C. Transformation nécessaire. — Sans doute les petits États ne présentent pas que des avantages ; comme toute institution humaine ils ont les défauts de leurs qualités. Les créations y sont souvent mesquines ; faute de moyens, les idées manquent d’envolée, ne pouvant trouver pour se développer un vaste théâtre d’action ; les désastres y étant plus concentrés, ils affectent davantage tout le pays. Mais il est possible d’obvier à la plupart de ces inconvénients en faisant entrer les petits États dans des associations respectant leur individualité, et spécialement dans une union internationale des États dont ils pourraient bénéficier des services généraux[2]. Les petits États ne peuvent subsister et se développer que sous l’égide du droit, de la liberté, de la loyauté, et au sein d’une organisation qui les leur garantisse. Il faut en outre qu’ils soient créés rationnellement, non seulement quant aux nationalités qui les composent, mais aussi quant à la délimitation de leur territoire. Que deviendrait un État indépendant dépourvu de frontières naturelles, sans débouché, sans variétés de ressources. Il risquerait de sombrer vite dans le néant. Ces conditions ne doivent jamais être oubliées dans les projets de création de nouveaux États.

4. Neutralité. – Les États neutres ne sont pas souverains, mais protégés par les États souverains qui garantissent leur neutralité. Ils sont nés du fait que des rivaux ne veulent pas consentir à ce qu’ils appartiennent à l’un ou à l’autre et qu’ils sont trop faibles pour les conquérir seuls. La neutralité dans sa forme actuelle, c’est-à-dire limitée à quelques états et imposée à eux n’est donc pas un idéal en soi. Elle ne l’a jamais été. Née de circonstances données elle ne se justifie qu’autant que ces circonstances subsistent. Fait à retenir : depuis qu’elle a été introduite dans la politique et le droit, en 1815, la conception même de la neutralité ne s’est guère développée. C’est

  1. H.-A.-F. Fisher, La valeur des petits États, London, Eyre et Spotteswoode. – F. Momsen, Article sur les petites nations, dans « Tidens ».

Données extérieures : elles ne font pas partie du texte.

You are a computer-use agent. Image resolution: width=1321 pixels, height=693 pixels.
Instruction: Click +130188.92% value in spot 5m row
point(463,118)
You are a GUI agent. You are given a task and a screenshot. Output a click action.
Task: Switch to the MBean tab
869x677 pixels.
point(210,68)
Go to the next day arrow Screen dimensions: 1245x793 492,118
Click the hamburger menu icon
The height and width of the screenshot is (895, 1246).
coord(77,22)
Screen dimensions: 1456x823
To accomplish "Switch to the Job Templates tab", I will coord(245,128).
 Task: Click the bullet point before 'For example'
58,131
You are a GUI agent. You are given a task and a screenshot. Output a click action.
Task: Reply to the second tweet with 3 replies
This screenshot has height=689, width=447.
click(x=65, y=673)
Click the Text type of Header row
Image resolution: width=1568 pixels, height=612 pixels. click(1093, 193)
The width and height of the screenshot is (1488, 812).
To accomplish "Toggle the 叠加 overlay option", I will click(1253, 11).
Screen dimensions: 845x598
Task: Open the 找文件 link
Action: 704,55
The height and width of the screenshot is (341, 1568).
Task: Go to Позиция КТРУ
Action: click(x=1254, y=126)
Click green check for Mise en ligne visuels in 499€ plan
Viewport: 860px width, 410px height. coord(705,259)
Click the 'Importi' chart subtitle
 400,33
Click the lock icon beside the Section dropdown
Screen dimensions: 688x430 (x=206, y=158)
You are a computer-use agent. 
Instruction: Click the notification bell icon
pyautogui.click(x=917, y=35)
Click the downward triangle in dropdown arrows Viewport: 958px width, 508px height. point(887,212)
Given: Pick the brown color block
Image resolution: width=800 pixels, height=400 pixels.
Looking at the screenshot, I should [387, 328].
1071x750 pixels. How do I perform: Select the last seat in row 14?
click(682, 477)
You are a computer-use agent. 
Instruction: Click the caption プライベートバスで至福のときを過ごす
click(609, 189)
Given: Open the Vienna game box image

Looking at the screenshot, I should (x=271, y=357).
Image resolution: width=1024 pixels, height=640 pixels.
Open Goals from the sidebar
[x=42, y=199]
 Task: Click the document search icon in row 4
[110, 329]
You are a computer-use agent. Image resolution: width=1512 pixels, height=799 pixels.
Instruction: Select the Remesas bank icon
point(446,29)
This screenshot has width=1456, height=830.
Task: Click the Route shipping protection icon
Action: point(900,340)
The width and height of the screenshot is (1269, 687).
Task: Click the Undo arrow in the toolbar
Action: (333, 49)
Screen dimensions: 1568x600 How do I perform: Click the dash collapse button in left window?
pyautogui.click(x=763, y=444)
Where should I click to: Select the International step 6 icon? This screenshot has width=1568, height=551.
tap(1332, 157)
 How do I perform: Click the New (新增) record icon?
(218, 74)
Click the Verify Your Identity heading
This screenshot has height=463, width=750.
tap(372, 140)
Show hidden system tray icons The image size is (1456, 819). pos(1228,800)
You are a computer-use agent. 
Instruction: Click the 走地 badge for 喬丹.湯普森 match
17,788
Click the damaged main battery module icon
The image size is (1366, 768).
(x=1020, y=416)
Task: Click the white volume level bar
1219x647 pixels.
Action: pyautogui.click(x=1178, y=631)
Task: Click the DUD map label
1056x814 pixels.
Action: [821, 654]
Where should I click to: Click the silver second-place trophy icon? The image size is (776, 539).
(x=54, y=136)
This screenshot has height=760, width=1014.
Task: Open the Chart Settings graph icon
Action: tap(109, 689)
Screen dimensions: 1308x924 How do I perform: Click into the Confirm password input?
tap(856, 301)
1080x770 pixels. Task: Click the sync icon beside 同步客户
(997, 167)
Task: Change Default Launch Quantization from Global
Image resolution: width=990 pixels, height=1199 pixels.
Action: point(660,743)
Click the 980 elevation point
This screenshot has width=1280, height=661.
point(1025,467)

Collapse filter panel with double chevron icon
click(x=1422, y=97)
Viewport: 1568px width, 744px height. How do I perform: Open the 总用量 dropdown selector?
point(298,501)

  2. Récemment un journal suisse imprimait ces paroles à méditer : « C’est une capitulation, celle qui voudrait réduire nos ambitions aux limites de notre pays. Nous n’aimons pas la Suisse uniquement pour l’amour de la Suisse, mais aussi pour l’amour de l’Humanité ! Une nation qui n’apporte rien à l’Humanité n’est pas digne de vivre. »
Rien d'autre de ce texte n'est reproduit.